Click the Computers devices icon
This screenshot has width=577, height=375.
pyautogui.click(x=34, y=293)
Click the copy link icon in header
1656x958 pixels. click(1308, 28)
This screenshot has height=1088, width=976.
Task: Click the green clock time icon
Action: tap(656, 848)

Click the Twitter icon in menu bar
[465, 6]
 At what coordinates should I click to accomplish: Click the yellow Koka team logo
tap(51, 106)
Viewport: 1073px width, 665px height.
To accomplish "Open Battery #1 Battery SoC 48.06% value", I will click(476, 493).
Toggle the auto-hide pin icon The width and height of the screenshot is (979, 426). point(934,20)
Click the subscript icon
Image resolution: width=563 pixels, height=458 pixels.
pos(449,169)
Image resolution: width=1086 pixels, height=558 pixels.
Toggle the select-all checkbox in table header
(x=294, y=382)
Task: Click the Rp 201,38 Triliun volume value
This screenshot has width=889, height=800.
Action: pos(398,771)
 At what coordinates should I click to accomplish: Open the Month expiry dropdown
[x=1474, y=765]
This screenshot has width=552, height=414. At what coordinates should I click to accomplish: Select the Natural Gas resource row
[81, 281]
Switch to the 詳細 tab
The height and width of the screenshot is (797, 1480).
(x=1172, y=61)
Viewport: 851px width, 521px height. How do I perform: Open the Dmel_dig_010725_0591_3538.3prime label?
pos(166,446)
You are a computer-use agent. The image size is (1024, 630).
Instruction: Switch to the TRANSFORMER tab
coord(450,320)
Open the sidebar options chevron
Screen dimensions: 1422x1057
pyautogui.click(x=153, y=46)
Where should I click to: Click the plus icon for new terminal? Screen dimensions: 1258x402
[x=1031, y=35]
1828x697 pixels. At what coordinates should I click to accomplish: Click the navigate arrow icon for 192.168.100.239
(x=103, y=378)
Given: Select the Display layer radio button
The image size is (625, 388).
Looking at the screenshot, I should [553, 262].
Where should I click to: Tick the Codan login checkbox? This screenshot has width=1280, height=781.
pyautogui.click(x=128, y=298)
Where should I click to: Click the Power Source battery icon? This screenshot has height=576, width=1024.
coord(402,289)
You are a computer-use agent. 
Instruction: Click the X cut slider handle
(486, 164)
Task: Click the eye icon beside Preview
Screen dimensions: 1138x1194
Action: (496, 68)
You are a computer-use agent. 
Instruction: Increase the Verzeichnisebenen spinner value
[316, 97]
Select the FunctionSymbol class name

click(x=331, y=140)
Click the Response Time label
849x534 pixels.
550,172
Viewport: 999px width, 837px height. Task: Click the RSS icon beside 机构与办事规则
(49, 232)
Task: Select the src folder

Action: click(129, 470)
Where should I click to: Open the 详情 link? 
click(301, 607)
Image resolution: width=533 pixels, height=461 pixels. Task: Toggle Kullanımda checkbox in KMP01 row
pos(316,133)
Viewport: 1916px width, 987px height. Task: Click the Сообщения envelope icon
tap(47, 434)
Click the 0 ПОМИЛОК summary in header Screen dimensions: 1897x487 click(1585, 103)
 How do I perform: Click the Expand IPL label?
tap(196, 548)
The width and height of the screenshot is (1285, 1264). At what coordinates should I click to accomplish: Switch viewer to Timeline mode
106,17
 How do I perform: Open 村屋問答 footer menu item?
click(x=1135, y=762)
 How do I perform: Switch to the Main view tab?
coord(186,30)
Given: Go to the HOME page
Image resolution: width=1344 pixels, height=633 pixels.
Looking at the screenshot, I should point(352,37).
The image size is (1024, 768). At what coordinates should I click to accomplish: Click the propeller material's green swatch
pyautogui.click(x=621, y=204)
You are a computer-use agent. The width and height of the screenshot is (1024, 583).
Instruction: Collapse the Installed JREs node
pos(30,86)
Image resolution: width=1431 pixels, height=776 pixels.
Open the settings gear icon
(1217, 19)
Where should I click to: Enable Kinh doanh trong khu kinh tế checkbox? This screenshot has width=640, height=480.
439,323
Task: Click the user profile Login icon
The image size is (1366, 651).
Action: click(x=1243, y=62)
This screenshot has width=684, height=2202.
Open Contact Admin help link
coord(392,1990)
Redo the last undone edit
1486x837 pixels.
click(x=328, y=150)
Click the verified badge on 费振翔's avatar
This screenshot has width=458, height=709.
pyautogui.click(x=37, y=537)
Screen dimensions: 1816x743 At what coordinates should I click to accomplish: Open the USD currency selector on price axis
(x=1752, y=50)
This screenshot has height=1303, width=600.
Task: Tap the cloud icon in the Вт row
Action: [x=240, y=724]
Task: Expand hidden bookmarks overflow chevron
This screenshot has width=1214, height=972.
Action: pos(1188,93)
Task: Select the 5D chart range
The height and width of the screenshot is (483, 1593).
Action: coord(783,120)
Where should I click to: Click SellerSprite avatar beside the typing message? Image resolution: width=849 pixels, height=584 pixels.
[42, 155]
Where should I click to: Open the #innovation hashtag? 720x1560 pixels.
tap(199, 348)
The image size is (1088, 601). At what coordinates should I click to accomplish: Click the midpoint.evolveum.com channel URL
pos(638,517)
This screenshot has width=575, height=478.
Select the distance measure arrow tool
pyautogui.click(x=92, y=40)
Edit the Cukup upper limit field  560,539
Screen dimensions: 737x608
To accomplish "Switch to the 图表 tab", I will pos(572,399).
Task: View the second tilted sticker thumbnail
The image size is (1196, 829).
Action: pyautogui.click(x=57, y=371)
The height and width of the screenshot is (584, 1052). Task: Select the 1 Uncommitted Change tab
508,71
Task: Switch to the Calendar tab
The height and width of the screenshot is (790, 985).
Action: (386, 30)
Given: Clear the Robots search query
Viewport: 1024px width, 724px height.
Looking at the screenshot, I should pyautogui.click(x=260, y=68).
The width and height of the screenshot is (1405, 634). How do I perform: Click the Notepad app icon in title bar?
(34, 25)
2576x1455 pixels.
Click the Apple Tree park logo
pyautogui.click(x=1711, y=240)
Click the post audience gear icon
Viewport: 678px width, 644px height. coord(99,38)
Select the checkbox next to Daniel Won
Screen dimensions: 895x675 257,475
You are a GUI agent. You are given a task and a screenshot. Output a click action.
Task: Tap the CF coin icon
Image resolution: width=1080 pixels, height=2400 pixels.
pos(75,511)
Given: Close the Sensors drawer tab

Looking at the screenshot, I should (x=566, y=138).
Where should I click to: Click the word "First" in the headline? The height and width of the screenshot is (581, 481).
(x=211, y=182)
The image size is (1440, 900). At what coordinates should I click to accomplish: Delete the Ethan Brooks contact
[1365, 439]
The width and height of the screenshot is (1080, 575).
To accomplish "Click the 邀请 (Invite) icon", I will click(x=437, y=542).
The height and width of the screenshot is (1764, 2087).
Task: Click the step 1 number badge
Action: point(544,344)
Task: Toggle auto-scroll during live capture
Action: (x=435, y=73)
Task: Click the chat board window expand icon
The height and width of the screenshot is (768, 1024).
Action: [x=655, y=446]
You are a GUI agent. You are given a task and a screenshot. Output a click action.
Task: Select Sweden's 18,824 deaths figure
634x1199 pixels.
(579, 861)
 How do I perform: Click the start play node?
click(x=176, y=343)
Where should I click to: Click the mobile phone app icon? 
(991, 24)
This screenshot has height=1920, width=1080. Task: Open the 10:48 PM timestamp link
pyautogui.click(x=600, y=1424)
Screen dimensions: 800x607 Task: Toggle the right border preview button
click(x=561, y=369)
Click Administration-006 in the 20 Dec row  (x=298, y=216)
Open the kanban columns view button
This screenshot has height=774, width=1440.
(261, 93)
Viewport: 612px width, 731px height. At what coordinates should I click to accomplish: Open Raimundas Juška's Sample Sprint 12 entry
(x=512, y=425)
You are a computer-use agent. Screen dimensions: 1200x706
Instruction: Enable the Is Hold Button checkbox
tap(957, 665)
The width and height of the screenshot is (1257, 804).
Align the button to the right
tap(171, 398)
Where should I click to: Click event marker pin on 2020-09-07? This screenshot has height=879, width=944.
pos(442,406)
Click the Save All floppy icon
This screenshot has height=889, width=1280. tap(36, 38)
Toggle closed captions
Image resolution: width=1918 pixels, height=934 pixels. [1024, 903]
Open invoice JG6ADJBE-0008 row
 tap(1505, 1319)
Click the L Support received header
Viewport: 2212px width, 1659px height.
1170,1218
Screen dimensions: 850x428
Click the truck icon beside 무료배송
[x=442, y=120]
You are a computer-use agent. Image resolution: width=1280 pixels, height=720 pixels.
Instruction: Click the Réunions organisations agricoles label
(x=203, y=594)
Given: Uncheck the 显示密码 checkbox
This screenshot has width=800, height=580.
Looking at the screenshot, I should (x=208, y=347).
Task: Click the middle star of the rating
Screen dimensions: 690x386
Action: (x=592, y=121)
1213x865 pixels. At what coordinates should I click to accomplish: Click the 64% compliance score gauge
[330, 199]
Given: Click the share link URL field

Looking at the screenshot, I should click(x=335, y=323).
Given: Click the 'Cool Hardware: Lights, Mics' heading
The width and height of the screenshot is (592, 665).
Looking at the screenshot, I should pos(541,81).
+++++
**The problem**
Search the material for the word "chevron". Each line where it is found must be copied.

**Response to the exercise**
Open the sidebar options chevron
Task: Expand hidden bookmarks overflow chevron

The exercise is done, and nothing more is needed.